## Source records:
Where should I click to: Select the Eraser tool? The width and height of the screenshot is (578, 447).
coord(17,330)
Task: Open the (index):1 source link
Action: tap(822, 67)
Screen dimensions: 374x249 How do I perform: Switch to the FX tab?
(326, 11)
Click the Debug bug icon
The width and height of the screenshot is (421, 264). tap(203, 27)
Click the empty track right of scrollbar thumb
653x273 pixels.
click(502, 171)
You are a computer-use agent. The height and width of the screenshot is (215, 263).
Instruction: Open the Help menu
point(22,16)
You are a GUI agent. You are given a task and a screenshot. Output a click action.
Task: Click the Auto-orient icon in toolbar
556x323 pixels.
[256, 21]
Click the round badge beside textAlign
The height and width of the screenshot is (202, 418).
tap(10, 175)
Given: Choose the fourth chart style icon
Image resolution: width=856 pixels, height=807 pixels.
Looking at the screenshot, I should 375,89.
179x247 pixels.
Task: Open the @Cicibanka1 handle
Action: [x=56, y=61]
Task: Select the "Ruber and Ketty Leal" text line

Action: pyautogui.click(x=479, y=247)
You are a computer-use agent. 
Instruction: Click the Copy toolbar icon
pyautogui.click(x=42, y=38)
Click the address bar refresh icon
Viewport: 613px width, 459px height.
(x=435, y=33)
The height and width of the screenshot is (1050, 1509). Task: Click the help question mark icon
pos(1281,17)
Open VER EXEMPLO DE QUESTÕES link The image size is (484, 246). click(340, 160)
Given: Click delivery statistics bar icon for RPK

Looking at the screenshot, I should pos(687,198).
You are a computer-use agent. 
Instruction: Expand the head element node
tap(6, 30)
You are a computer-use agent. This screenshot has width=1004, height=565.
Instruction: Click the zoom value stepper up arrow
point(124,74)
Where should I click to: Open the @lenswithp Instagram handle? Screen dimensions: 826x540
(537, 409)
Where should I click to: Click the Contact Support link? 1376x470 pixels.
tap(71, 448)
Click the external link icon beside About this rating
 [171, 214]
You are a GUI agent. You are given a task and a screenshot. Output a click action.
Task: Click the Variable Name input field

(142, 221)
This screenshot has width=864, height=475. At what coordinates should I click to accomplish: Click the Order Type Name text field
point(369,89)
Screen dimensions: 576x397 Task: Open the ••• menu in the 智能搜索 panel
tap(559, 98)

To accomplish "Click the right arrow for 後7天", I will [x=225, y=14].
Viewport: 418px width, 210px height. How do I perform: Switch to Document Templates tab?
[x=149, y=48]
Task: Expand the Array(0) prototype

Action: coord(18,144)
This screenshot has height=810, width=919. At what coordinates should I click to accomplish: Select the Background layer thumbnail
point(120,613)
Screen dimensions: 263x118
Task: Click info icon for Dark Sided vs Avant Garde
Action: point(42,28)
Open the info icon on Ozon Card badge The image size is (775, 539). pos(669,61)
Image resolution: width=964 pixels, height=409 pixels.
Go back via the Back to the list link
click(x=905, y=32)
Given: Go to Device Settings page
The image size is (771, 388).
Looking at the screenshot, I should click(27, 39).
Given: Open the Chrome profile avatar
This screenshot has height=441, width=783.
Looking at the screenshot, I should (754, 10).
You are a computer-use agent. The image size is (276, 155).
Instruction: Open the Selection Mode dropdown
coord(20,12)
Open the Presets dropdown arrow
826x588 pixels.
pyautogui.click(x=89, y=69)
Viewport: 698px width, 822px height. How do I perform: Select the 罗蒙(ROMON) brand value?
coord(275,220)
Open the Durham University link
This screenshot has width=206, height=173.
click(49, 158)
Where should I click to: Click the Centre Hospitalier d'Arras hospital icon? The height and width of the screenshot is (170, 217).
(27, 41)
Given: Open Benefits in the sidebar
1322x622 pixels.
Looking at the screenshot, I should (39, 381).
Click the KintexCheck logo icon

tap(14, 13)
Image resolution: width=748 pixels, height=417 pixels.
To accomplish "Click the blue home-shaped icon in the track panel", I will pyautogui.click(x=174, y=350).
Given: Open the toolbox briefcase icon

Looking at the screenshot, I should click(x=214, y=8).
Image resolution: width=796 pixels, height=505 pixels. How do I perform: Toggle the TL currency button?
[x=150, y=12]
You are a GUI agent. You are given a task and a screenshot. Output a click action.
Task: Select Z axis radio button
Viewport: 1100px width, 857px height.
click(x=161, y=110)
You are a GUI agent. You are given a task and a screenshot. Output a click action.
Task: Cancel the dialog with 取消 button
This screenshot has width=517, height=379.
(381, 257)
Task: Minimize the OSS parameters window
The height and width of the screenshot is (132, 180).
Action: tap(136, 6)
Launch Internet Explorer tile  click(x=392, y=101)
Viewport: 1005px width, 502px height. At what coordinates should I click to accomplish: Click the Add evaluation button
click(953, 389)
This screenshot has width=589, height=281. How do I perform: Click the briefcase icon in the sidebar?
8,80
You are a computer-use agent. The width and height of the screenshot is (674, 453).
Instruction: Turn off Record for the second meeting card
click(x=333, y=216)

## What needs to be done:
Reproduce word for word the material above, beginning with the line that contains "Where should I click to: Click the Contact" and ending with the line that contains "Open the info".

## Response box:
Where should I click to: Click the Contact Support link? 1376x470 pixels.
tap(71, 448)
Click the external link icon beside About this rating
 [171, 214]
You are a GUI agent. You are given a task and a screenshot. Output a click action.
Task: Click the Variable Name input field

(142, 221)
This screenshot has width=864, height=475. At what coordinates should I click to accomplish: Click the Order Type Name text field
point(369,89)
Screen dimensions: 576x397 Task: Open the ••• menu in the 智能搜索 panel
tap(559, 98)

To accomplish "Click the right arrow for 後7天", I will [x=225, y=14].
Viewport: 418px width, 210px height. How do I perform: Switch to Document Templates tab?
[x=149, y=48]
Task: Expand the Array(0) prototype

Action: coord(18,144)
This screenshot has height=810, width=919. At what coordinates should I click to accomplish: Select the Background layer thumbnail
point(120,613)
Screen dimensions: 263x118
Task: Click info icon for Dark Sided vs Avant Garde
Action: point(42,28)
Open the info icon on Ozon Card badge The image size is (775, 539). pos(669,61)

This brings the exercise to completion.